Problem: This exercise requires an exact copy of each line from the one containing "The width and height of the screenshot is (1512, 793)." down to the last line below.
────────────────
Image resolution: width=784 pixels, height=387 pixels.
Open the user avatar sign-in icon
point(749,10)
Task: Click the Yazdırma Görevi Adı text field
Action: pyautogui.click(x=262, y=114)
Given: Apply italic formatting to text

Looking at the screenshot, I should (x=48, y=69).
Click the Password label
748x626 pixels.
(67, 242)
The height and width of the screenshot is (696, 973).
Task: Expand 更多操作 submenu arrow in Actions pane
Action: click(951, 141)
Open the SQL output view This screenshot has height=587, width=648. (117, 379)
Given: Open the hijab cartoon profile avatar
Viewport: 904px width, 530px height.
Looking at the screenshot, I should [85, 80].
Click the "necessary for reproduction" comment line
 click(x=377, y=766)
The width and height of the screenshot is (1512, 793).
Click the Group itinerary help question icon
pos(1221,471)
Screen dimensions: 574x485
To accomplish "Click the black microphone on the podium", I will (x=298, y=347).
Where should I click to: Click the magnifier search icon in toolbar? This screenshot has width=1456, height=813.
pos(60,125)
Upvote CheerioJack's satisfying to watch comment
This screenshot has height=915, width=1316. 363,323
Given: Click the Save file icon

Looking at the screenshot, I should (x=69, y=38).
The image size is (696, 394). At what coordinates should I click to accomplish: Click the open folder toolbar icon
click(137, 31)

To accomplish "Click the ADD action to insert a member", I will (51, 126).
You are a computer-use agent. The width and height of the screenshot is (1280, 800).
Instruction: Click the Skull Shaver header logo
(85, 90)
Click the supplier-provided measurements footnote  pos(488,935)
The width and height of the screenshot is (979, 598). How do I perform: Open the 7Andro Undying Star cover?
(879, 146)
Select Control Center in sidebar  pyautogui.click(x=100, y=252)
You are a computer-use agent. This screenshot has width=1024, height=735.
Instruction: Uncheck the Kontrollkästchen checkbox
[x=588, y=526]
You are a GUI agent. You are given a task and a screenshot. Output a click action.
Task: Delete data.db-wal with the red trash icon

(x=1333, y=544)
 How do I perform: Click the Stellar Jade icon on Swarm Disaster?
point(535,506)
────────────────
Exercise result:
The width and height of the screenshot is (1512, 793).
Click the Group itinerary help question icon
pos(1221,471)
Screen dimensions: 574x485
To accomplish "Click the black microphone on the podium", I will (x=298, y=347).
Where should I click to: Click the magnifier search icon in toolbar? This screenshot has width=1456, height=813.
pos(60,125)
Upvote CheerioJack's satisfying to watch comment
This screenshot has height=915, width=1316. 363,323
Given: Click the Save file icon

Looking at the screenshot, I should (x=69, y=38).
The image size is (696, 394). At what coordinates should I click to accomplish: Click the open folder toolbar icon
click(137, 31)

To accomplish "Click the ADD action to insert a member", I will (51, 126).
You are a computer-use agent. The width and height of the screenshot is (1280, 800).
Instruction: Click the Skull Shaver header logo
(85, 90)
Click the supplier-provided measurements footnote  pos(488,935)
The width and height of the screenshot is (979, 598). How do I perform: Open the 7Andro Undying Star cover?
(879, 146)
Select Control Center in sidebar  pyautogui.click(x=100, y=252)
You are a computer-use agent. This screenshot has width=1024, height=735.
Instruction: Uncheck the Kontrollkästchen checkbox
[x=588, y=526]
You are a GUI agent. You are given a task and a screenshot. Output a click action.
Task: Delete data.db-wal with the red trash icon

(x=1333, y=544)
 How do I perform: Click the Stellar Jade icon on Swarm Disaster?
point(535,506)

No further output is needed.